Dados sobre o Brasil mostram ainda 40 milhões de pessoas sem rede de água tratada, 107 milhões (!) sem rede de esgoto, 134 milhões sem esgoto tratado e 8,2 milhões (!) sem banheiros em seus domicílios.
A situação de alguns países ricos foi apresentada e os dados confirmam o título deste artigo. Assim, na Alemanha 100% dos municípios têm água tratada, 100% têm coleta de esgoto e em 99% deles há tratamento do coletado. Na Itália os índices são de 98%, 90% e 94%; em Portugal, 97%, 95% e 84%; na França, 99%, 95% e 84%, respectivamente.
Numa breve referência ao saneamento rural, uma avaliação da ONU mostrou que a situação brasileira é pior do que a de países como Sudão, Timor Leste e Afeganistão. Quanto ao lixo, 42% dos resíduos sólidos coletados no País têm destinação imprópria, pois vão para lixões e aterros inadequados. E apenas 6% dos municípios têm algum sistema de drenagem.
É óbvia a correlação entre a disponibilidade de saneamento básico e melhores condições de saúde no entorno dos domicílios atendidos, mas foi interessante conhecer uma estimativa de que cada real gasto com saneamento representa a economia de quatro com tratamentos de saúde.
Dado esse triste quadro, o que se faz em contrário é claramente insuficiente para limpar toda a sujeira que revela. Há carência de investimentos e dificuldades de planejamento e de gestão. O Brasil tem seu Plano Nacional de Saneamento Básico, que prevê a universalização desse serviço até 2030 mediante investimentos totais de R$ 263 bilhões, e no valor médio anual, de R$ 13 bilhões, o que significaria dobrar a média dos últimos cinco anos, que, se mantida, deixaria essa universalização para 2060 (!).
Toda vez que ouço falar de planos governamentais ponho um pé atrás, pois muitos ficam só no plano das hipóteses. E não vejo de onde vai sair todo esse dinheiro de fontes governamentais. Por isso vi com simpatia algumas propostas apresentadas pelo palestrante, entre elas o recurso a parcerias público-privadas, pois sozinhos os governos federal, estaduais e municipais não dão conta dos problemas nessa área. E a busca de aumentos da produtividade de sistemas já instalados, inclusive ampliações e novos que virão.

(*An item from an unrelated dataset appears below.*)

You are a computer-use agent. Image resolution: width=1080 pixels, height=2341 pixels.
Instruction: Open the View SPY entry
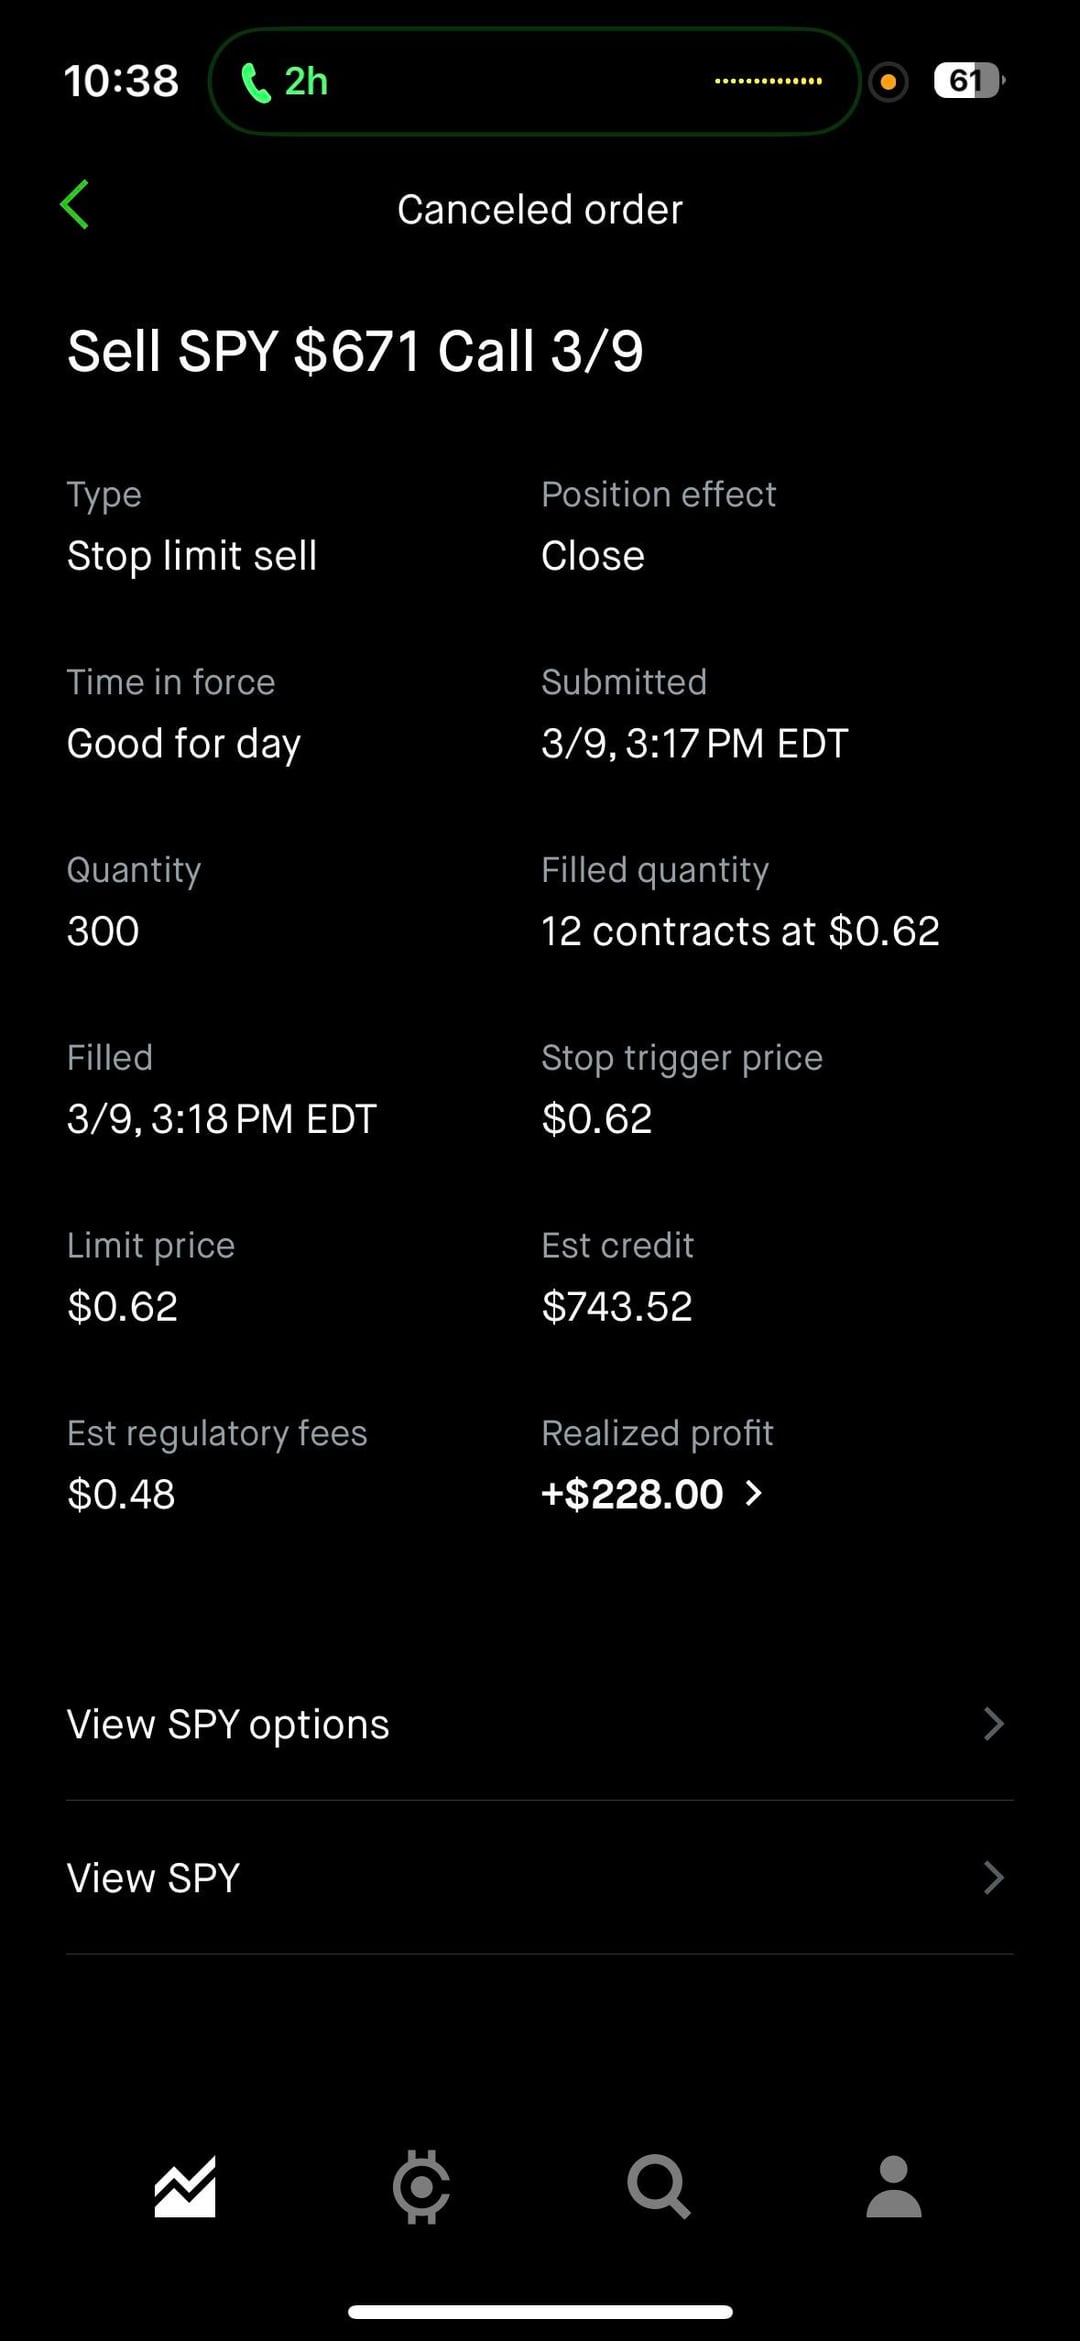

No abastecimento de água, aumentos substanciais de produtividade seriam alcançados se reduzidas fortemente as perdas nas redes de abastecimento, que alcançam perto de 40% (!). Isso geraria receita adicional e liberaria recursos para mais investimentos. No esgotamento sanitário, que exige muito bombeamento, também há perspectivas de ganhos de produtividade com equipamentos mais eficientes no uso da energia.
Concluo com outro dado particularmente chocante, que evidencia os efeitos danosos da carga tributária elevadíssima, tão alta como nunca antes neste país. De impostos federais a Sabesp pagou em 2009 o total de R$ 1,26 bilhão, perto da metade a título de contribuições que se dizem sociais (uma tem explicitamente esse nome e outra é a Cofins, também com seu quê de social). No mesmo ano a Sabesp investiu um total não longe disso, R$1,8 bilhão, o qual poderia ser substancialmente ampliado se o governo federal promovesse uma forte desoneração tributária desse setor tão importante para aliviar as condições de pobreza em que vive grande parte da população brasileira.